Starting in 2006, I created and co-taught a Mobile HCI class in the Comparative Media Studies department at MIT with Ed Barrett. This was a very interdisciplinary course covering mobile design, programming, and communication in research settings. In 2014 we were excited to also start running the course as a MOOC on the edX platform (see 21w.789x below). We have had over 175,000 students enroll in this online version.

In the summer of 2011, I taught a 1-day graduate-level summer school class at the University of Zurich. This class covered unique aspects of mobile technology as well as methods to design and evaluate mobile experiences based on data from real-world studies. By the end of the day, students had a wireframe for a new application concept and a few screens implemented in Google App Inventor.
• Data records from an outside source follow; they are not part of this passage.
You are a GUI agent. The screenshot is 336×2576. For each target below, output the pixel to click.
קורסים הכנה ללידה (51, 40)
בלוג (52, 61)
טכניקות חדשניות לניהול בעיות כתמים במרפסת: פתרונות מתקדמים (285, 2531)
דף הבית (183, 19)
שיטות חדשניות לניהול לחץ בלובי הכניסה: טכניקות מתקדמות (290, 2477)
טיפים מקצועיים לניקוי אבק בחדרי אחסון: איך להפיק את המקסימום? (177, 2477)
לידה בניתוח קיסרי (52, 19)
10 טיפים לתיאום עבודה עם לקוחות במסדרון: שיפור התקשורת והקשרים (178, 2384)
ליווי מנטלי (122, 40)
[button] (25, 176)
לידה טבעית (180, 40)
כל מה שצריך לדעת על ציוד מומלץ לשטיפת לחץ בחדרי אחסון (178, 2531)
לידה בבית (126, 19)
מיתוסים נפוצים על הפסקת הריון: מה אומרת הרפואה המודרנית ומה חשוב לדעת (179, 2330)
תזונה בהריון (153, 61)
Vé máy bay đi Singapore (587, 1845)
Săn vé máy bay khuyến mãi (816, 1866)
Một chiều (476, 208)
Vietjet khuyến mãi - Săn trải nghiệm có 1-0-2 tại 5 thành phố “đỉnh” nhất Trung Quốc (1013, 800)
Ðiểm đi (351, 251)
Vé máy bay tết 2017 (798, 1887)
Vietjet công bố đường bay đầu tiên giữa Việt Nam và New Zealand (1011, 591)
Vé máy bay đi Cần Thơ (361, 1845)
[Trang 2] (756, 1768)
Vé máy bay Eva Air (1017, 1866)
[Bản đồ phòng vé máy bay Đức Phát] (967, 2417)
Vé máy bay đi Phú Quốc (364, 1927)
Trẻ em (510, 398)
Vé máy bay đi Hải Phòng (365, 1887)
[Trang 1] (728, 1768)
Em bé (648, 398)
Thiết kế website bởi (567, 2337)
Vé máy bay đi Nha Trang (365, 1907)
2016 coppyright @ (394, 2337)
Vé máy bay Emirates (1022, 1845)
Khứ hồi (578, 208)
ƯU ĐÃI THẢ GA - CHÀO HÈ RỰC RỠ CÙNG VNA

I also taught a graduate level class at the DePaul College of Computing and Digital Media in fall 2010 that followed closely to the undergraudate class that I teach at MIT:

Over the past decade I have also given guest lectures in various corporate and academic settings including in various mobile/interaction design classes at The University of Chicago, The Institute of Design, the MIT Media Lab, University of Washington, Michigan, Rutgers, and KTH University.